For the prestigious opera seasons in Monte Carlo Alvarez was engaged for one of Raoul Gunsbourg’s greatest successes La Damnation de Faust. It was with this production that the Monte Carlo company came to Paris in 1903, at the Théatre Sarah Bernhardt, with nine following performances. Alvarez was one of three tenors to sing the role of Faust. It was again at Monte Carlo that Melba would be Hélène (by Saint-Saens) with Alvarez as the shepherd Paris in the creation of that work in 1904.
Faithful to the Paris Opera while undertaking his usual repertoire, Alvarez also took part in the revival of Otello in 1903 and the first performance of Il Trovatore at the Palais Garnier in 1904. In the same theatre he sang Tristan when that work entered the repertoire there, with Louise Grandjean and the bass Delmas as his partners.

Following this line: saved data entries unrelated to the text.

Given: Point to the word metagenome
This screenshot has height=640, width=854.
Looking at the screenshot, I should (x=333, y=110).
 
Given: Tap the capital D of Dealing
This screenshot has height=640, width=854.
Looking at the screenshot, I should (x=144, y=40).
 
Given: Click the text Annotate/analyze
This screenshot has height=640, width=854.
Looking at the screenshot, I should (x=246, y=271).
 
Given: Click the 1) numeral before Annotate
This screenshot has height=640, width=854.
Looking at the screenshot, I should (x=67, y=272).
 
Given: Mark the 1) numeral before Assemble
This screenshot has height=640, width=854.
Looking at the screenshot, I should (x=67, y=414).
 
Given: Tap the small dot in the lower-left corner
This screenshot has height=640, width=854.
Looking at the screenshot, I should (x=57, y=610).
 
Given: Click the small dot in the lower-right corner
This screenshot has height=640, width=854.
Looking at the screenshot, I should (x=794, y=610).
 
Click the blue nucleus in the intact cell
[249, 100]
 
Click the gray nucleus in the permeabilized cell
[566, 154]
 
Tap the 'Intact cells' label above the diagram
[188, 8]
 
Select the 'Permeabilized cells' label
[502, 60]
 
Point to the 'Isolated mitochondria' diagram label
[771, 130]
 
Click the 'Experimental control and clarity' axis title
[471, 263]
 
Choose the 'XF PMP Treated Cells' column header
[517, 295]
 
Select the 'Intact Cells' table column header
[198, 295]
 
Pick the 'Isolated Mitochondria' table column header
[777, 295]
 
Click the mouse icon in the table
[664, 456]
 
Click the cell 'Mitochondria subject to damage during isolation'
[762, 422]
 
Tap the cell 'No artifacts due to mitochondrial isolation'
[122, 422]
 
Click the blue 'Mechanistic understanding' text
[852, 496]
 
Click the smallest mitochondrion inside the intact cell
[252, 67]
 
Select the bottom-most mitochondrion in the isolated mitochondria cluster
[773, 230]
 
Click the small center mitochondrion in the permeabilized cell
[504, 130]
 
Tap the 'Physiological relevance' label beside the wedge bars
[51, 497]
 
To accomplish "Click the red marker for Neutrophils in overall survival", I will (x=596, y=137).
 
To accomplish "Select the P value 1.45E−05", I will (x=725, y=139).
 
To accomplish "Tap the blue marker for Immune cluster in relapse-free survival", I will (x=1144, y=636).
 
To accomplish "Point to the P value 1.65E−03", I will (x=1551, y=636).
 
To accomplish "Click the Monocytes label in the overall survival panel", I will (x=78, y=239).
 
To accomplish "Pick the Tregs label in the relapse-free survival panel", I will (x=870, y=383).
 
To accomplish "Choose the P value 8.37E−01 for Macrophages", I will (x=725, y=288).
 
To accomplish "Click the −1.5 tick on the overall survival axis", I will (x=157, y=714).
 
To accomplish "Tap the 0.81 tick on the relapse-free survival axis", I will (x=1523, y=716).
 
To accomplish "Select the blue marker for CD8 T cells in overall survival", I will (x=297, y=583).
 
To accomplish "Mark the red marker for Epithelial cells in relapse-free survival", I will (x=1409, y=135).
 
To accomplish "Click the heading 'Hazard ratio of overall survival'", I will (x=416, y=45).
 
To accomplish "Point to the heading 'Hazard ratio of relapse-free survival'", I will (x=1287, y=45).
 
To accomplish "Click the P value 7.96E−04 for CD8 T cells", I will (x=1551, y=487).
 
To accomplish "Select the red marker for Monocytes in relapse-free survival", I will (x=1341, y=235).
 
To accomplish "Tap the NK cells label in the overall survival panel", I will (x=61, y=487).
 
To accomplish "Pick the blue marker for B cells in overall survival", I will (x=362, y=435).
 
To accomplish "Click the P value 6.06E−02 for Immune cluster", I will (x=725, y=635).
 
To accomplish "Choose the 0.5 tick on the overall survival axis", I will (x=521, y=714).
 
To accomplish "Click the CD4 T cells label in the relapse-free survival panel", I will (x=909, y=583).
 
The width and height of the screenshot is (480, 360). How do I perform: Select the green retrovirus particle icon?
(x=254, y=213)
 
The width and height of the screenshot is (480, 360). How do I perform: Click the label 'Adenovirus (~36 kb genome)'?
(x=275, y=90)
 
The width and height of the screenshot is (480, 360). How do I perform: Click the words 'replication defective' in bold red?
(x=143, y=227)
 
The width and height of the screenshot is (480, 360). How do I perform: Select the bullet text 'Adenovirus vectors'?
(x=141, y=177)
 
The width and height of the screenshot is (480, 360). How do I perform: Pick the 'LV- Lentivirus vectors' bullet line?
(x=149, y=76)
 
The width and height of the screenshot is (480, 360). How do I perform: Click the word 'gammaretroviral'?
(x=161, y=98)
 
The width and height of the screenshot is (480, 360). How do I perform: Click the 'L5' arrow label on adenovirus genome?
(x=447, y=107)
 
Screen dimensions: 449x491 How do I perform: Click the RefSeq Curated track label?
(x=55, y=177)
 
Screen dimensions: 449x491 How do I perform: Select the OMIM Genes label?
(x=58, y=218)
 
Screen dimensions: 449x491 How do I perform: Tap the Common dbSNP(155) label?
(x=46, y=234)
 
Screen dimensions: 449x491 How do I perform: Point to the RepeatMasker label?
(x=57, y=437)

If one excepts the non-commercial cylinders made by Mapleson at the Met in 1902, Alvarez recorded only with the firm of Pathe. Between 1903 and 1908 he recorded around 40 of his interpretations. Meagre piano accompaniments were helpfully replaced by orchestra on four recorded sides which remain the final witness to his declaration:”Solicited on all sides, I have always refused until today to audition on phonographic instruments. The perfection obtained by Messers Pathé freres obliges me to recognise that it is better than nature”.